- **RECORDS TO USE**:
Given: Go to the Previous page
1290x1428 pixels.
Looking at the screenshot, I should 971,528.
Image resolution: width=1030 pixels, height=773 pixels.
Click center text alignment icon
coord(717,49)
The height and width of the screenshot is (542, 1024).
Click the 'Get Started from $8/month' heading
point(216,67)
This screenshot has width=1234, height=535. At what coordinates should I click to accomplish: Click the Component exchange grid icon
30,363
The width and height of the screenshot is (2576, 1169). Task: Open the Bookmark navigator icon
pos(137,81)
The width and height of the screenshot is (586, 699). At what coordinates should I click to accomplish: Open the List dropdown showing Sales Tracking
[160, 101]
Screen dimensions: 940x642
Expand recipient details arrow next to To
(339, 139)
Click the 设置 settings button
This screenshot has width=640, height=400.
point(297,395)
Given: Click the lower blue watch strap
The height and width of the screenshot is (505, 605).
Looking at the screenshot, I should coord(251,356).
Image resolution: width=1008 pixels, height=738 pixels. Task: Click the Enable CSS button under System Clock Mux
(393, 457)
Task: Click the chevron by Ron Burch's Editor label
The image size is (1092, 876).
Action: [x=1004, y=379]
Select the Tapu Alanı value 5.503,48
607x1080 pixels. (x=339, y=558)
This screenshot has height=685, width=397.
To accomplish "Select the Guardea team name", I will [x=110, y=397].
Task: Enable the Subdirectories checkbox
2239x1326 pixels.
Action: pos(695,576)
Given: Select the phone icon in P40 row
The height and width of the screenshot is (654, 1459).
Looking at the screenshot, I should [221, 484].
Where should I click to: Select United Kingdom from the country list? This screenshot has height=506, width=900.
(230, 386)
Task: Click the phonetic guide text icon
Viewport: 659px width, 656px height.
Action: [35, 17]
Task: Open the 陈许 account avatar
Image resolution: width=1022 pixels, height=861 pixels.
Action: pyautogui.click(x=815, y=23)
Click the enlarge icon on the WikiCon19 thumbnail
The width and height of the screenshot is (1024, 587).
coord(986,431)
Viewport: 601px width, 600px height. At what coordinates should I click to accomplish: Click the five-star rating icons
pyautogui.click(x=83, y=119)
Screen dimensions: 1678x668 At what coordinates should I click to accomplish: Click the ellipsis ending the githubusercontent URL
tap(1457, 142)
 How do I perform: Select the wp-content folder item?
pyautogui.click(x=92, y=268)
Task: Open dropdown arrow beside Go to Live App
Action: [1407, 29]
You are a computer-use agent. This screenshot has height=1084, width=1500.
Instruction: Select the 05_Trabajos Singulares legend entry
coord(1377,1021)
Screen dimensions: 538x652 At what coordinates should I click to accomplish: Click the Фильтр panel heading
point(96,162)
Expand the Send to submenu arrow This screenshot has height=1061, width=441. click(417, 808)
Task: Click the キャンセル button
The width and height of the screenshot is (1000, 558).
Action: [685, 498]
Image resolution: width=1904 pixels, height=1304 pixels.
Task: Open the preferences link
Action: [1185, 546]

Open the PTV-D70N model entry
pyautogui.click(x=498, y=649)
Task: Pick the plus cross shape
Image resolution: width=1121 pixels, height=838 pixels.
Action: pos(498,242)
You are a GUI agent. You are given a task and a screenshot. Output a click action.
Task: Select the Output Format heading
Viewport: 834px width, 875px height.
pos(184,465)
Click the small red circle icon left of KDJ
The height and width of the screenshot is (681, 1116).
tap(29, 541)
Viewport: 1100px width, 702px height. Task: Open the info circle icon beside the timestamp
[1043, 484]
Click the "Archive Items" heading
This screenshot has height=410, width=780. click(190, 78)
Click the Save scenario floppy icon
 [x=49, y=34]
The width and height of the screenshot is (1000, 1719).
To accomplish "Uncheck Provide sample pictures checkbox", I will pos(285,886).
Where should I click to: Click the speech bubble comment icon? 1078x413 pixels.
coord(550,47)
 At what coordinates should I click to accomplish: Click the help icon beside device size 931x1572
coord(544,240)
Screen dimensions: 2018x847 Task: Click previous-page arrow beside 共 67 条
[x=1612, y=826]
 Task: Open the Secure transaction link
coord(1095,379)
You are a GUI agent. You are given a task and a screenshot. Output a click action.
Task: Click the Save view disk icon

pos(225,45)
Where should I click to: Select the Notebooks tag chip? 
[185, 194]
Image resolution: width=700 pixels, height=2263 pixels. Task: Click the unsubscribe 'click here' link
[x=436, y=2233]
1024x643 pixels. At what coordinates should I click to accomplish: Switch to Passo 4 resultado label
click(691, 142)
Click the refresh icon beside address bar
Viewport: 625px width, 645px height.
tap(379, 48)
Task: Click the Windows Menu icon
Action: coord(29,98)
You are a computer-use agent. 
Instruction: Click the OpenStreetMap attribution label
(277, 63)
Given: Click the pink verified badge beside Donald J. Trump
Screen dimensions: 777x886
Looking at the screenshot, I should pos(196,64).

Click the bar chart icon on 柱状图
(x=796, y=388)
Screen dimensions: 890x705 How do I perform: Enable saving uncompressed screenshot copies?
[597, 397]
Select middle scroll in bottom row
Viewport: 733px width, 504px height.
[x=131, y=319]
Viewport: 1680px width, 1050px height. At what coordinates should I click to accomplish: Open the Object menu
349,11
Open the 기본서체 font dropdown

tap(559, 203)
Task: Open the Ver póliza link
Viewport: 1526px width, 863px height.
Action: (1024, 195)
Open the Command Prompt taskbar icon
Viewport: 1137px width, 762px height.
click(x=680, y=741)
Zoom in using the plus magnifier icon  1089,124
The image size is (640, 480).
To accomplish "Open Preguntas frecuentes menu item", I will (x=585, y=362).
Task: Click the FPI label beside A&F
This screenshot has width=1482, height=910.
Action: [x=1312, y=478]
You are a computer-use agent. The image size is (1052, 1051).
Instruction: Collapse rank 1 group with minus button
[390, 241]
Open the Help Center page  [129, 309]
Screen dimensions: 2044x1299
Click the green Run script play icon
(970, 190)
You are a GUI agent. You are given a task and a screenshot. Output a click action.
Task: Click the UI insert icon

- **DIRECTIONS FOR THIS TASK**: Show, in full, each line of the listing above that contains the string "label", treating uppercase and lowercase letters as different.

- **REPLY**:
Task: Click the chevron by Ron Burch's Editor label
1024x643 pixels. At what coordinates should I click to accomplish: Switch to Passo 4 resultado label
Instruction: Click the OpenStreetMap attribution label
Task: Click the FPI label beside A&F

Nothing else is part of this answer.